Pecados ocultos
Ou ocultados
“Quem pode entender seus erros? Purifica-me Tu dos que me são ocultos.” Sal 19:12
Geralmente há dois tipos de pessoas, atinente às faltas; aquela que “nunca erra”, nunca admite que erra; é a honesta que sabe dos seus tropeços, e cogita, como Davi, que ainda haja outros escondidos.
As pessoas de boa índole tendem a pretender ser ainda melhores; as más, não se preocupam com isso, se sentem boas o suficiente.
Spurgeon dizia que, tratamos nossos scomo um fruticultor trata seus frutos. Escolhe os mais viçosos e expõe na feira; porém, há muitos outros ainda, no pomar.
Assim, confessaríamos os pecados mais toscos apenas, e faríamos vistas grossas aos demais.
Pois, faremos bem em desconfiar que somos mais aptos a pecar, que, a entender isso. “Quem pode entender seus erros?
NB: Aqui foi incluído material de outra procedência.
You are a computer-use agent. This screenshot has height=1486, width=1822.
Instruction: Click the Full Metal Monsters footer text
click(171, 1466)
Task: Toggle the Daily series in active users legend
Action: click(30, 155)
Purifica-me Tu dos que me são ocultos.”
A omissão dum bem que poderíamos ter feito, aos Divinos olhos se mostra pecaminosa; “Aquele, pois, que sabe fazer o bem e não faz, comete pecado.” Tg 4:17
No direito se diz: “In dúbio; pró réu.” Em caso de dúvidas o magistrado decidirá a favor do réu. O risco de errar seria menor.
Nos pecados, em caso de dúvidas, contra o réu; certamente pecamos mais que podemos ver, e ousamos admitir. Quem tenta esconder seus erros, comete mais um.